Optimizing elementwise_add for CPU with MKL
Created by: tpatejko
I working on optimizing elementwise_add
operator for CPU. The operator adds two tensors x
and y
element by element, and stores the result in tensor z
. I'm currently focusing on the case when both operands x
and y
are of equal dimensions.
The optimization uses MKL VML's v?Add
operation that performs elementwise addition:
https://software.intel.com/en-us/mkl-developer-reference-c-v-add
When elementwise_add
is performed on GPU and/or x
and y
are of different dimensions the algorithm falls back to the default implementation.
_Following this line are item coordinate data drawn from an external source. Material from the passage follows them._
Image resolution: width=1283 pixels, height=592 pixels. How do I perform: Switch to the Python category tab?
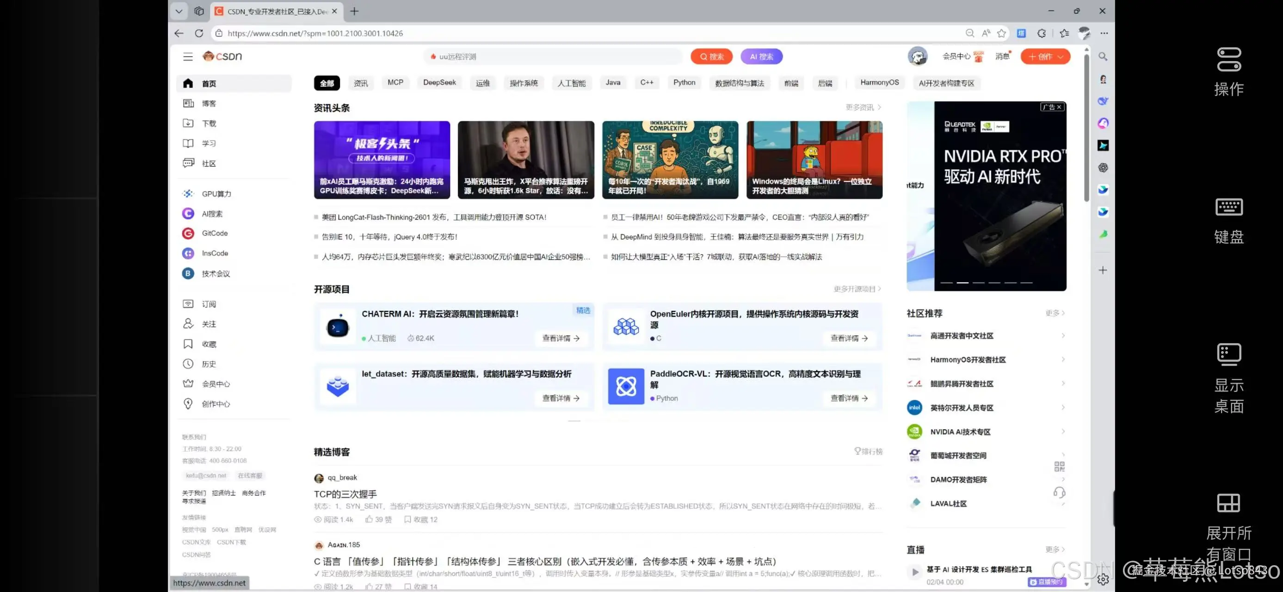(x=684, y=83)
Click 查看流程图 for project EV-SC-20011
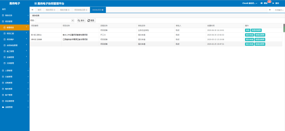Image resolution: width=285 pixels, height=131 pixels. (x=260, y=35)
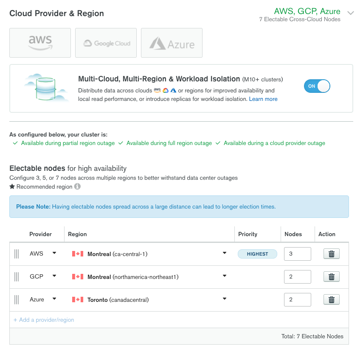The image size is (363, 351).
Task: Open the Learn more link
Action: (x=263, y=99)
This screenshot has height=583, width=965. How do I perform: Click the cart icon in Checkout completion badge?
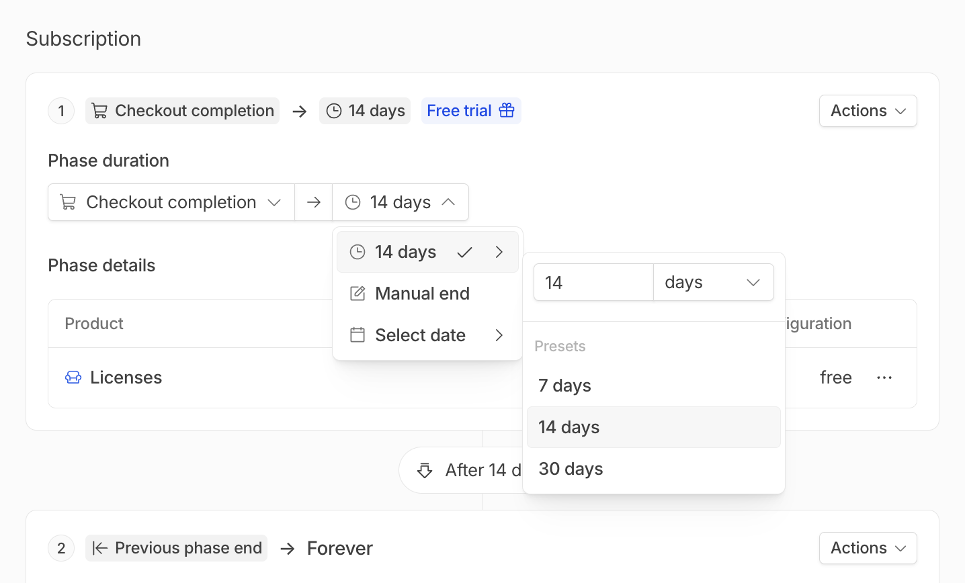click(x=99, y=111)
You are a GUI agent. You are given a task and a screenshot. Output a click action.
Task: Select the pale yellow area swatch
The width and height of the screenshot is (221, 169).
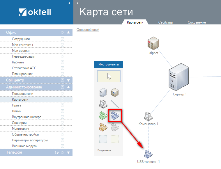click(115, 139)
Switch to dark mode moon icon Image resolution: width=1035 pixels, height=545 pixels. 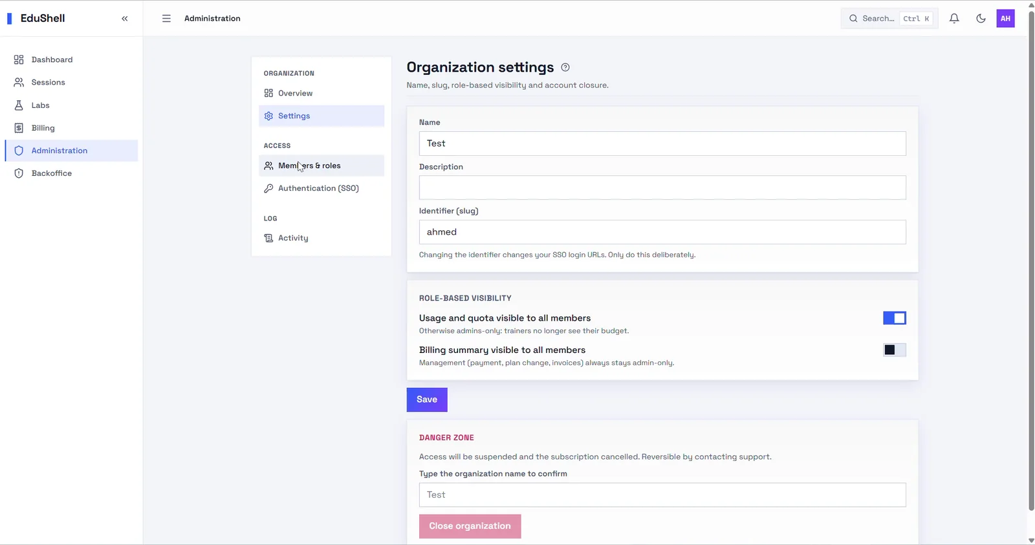tap(981, 19)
To implement the optimization, I extended an interface of PaddlePaddle BLAS code: https://github.com/PaddlePaddle/Paddle/blob/develop/paddle/fluid/operators/math/blas.h
with two operations: VADD that performs elementwise add operation with VML vAdd
routine, and VCOPY that performs copying of two vectors and uses BLAS level 1 routine cblas_vcopy
. I use VCOPY routine with already available SAXPY routine to implement VADD operation for non-MKL case.
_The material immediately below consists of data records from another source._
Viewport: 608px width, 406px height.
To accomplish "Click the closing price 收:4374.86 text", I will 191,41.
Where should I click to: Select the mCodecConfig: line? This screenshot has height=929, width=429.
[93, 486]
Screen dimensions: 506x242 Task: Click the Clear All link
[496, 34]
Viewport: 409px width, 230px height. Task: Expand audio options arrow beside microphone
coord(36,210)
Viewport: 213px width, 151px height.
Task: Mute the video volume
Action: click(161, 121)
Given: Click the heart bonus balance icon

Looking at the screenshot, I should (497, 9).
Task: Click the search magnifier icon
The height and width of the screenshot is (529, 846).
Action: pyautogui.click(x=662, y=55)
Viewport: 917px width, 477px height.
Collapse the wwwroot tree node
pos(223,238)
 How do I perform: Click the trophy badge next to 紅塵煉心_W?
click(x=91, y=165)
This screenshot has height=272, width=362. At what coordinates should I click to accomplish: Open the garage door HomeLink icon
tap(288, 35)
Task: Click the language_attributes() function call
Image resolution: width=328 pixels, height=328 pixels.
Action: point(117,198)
Is it ok for you to extend the interface of Blas routines in PaddlePaddle for CPU? Currently the algorithm is as follows. What do you think about it?
x = ctx.Input<T>('X')
y = ctx.Input<T>('Y')
z = ctx.Output<T>('Z')
if (ctx.is_cpu_place() and x.dims() == y.dims()) {
flatten(x);
flatten(y);
flatten(z);
if (MKL_is_used()) {
VADD(x->numel(), x, y, z);
} else {
// SAXPY implements y = alpha * x + y
// so first content of y is copied to z
// and x is added to z
VCOPY(y, z);
SAXPY(x->numel(), 1.0 /*alpha*/, x, z)
}
} else {
// fall back to default implentation
}